Booth Id:
BCHM035
Category:
Biochemistry
Year:
2022
Finalist Names:
Khaire, Archita (School: North Carolina School of Science and Mathematics)
Abstract:
Alzheimer’s Disease (AD) is currently the sixth leading cause of death. The Food and Drug Administration (FDA) has only approved six AD drugs, all of which are associated with severe side effects as drug dosage increases, including vomiting, syncope, and bradycardia. Therefore, there remains a critical need to develop more effective AD drugs. One hypothesis for the development of AD is the dysfunction of cholinergic neurons and decline in acetylcholine concentrations, which can be regulated with acetylcholinesterase (AChE) inhibitors. Silanediols have been researched as alternative AChE inhibitors because they can serve as transition state analogues of amide hydrolysis and have a high lipophilicity, allowing increased AChE binding and reducing adverse reactions.
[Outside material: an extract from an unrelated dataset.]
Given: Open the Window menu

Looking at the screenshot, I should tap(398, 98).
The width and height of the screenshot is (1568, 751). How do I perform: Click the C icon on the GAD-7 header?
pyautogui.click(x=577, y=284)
This project assesses the AChE inhibition, drug-likeness, and synthetic accessibility of silanediols, specifically with the parent structures of amantadine and memantine. Ligand binding affinities to AChE were determined using the Lamarckian Genetic Algorithm in the docking software Autodock, which was parameterized for silicon atoms. The SWISS ADME software was utilized to predict drug lipophilicity, blood-brain barrier permanence, and more. Two methods, a Grignard reagent and reduced adamantane, were used to form the carbon-silicon bonds necessary for silanediol synthesis. Results showed that three of our eleven ligands outperformed Rivastigmine, an FDA-approved AD drug, in terms of binding energy and lipophilicity. Evidence of the successful formation of our silanediols was shown through the reduced adamantane method of synthesis. This project demonstrates for the first time that adamantylsilanediols have high AChE inhibition and are viable as oral drugs, making immense progress toward better AD treatments.
Awards Won:
Fourth Award of $500